JPS6077441A - Semiconductor wafer - Google Patents

Abstract

PURPOSE:To avoid the crystalline defect of a pellet by forming deep grooves under scribing lines when forming the scribing lines to divide a semiconductor wafer into a plurality of pellets, thereby preventing a slip line from running for a long period of time. CONSTITUTION:An epitaxial layer 12 is grown on an Si substrate 11, and scribing lines 4 are laterally and longitudinally formed to divide a semiconductor wafer 10 into a plurality of pellets. At this time, deep grooves 13 are cut under the lines 4. If the thickness (a) of the substrate 11 is 400-500mum and the thickness (b) of the layer 12 is 10-15mum, the depth of the grooves 13 is decided to approx. 100mum. Thus, slip lines occurred due to thermal distortion or machanical distortion produced in the step of forming elements on the wafers 10 can be stopped at the grooves 13, and the defects occur only at the peripheral edges of the wafer 10, thereby largely improving the yield of the elements.

Description

DETAILED DESCRIPTION OF THE INVENTION The present invention relates to a semiconductor wafer, and particularly to a semiconductor wafer with fewer crystal defects.

Generally, crystal defects occur during the process of growing and forming elements on a semiconductor wafer. These crystal defects can be confirmed as white linear portions 2 at the peripheral edge of the semiconductor wafer 1, as shown in FIG. 1, by performing a special etching called dilt etch. This linear portion is called a slip line, and this slip line 2 is a line in which small triangular crystal defects called dislocations appear to be connected in a straight line. These crystal defects are caused by distortion in the crystal structure of the semiconductor wafer when thermal strain or mechanical force is applied during the device growth process, resulting in defects called dislocations. If an element with such crystal defects is used in a circuit, a problem will occur in which current leaks due to the crystal defects, so elements containing such crystal defects are removed as defective products in advance during the manufacturing process. It turns out.

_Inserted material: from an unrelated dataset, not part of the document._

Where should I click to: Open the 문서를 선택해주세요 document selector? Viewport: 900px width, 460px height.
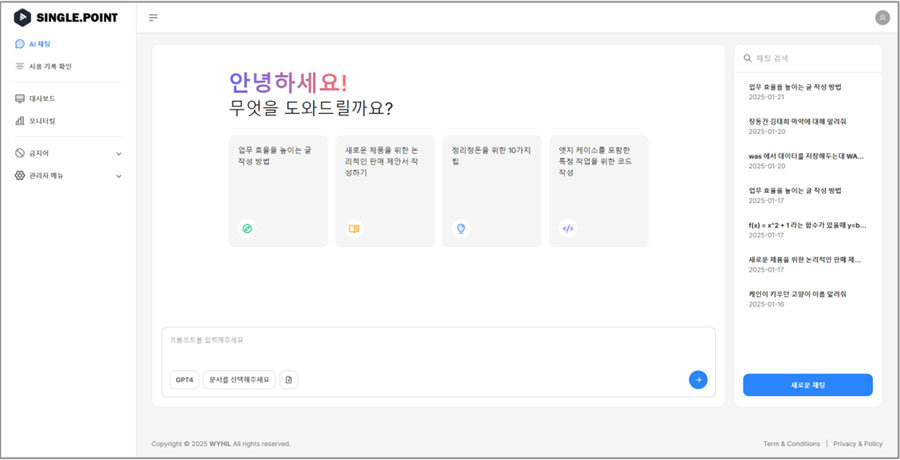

As mentioned above, crystal defects occur linearly as slip lines, so if these slip lines occur frequently,
The yield of non-defective devices decreases. Therefore, it is desirable that the number of slip lines be small and short.

Therefore, an object of the present invention is to provide a semiconductor wafer with short slip lines, that is, with fewer crystal defects.

In order to achieve the above object, in the semiconductor wafer of the present invention, deep grooves are formed below the scribe lines for partitioning a plurality of elements.

Hereinafter, this invention will be explained in detail with reference to Examples.

FIG. 2 is a sectional view of a semiconductor wafer 10 showing one embodiment of the present invention. The figure shows a silicon (St) substrate 11.
Second, the epitaxial layer 12 is shown grown and formed.

Generally, as shown in FIG. 1, a semiconductor wafer 1 has scribe lines 4 formed in a grid pattern for dividing a plurality of element formation regions 3.

The example semiconductor wafer 10 also has a scribe line similar to the above scribe line 4 on the upper surface, and a deep groove 13 is formed below the scribe line 4. Substrate 11
The thickness a of the deep groove 13 is 400 to 500 μm, and the thickness b of the epitaxial layer 12 is 10 to 15 μm, whereas the depth C of the deep groove 13 is 400 to 500 μm.
For example, the thickness is approximately 100 μm, which is sufficiently deep relative to the thickness of the epitaxial layer 12. However, if the depth is too deep, the mechanical strength of the substrate 11 may decrease and cracks may occur, so the depth is set to the above level.

The deep grooves 13 are formed by plasma etching the silicon substrate 11. Further, in this embodiment, the deep groove 13 is formed after the epitaxial layer MI2 is grown, but it may be etched before the epitaxial layer 12 is grown.

In the process of growing and forming elements on this semiconductor wafer, thermal strain and mechanical strain occur, and even if a slip line runs from the peripheral edge toward the center, the slip line will be stopped by the deep groove 13. .

As described above, according to the semiconductor wafer of the present invention, since the deep grooves are formed under the scribe lines, even in a situation where slip lines occur, the deep grooves 13 can prevent the slip lines from running long, and the crystal Since defects occur in the minimum number of elements around α (4), the yield of the elements can be greatly improved.

[Brief explanation of drawings]

Fig. 1 is a plan view of a semiconductor wafer, and Fig. 2 is a plan view of a semiconductor wafer.
1 is a cross-sectional view of a semiconductor wafer showing an example. ■・10: Semiconductor wafer, 3: Element formation area, 4 varnish line, 11: Substrate, 12: Epitaxial layer, 13: Deep groove patent applicant ROHM Co., Ltd. Representative Patent attorney Shigeru Nakatoshi, Figure 1, Table 2

Claims (1)

[Claims] (1) A semiconductor wafer in which a plurality of element formation regions are defined by scribe lines, characterized in that deep grooves are formed below the scribe lines.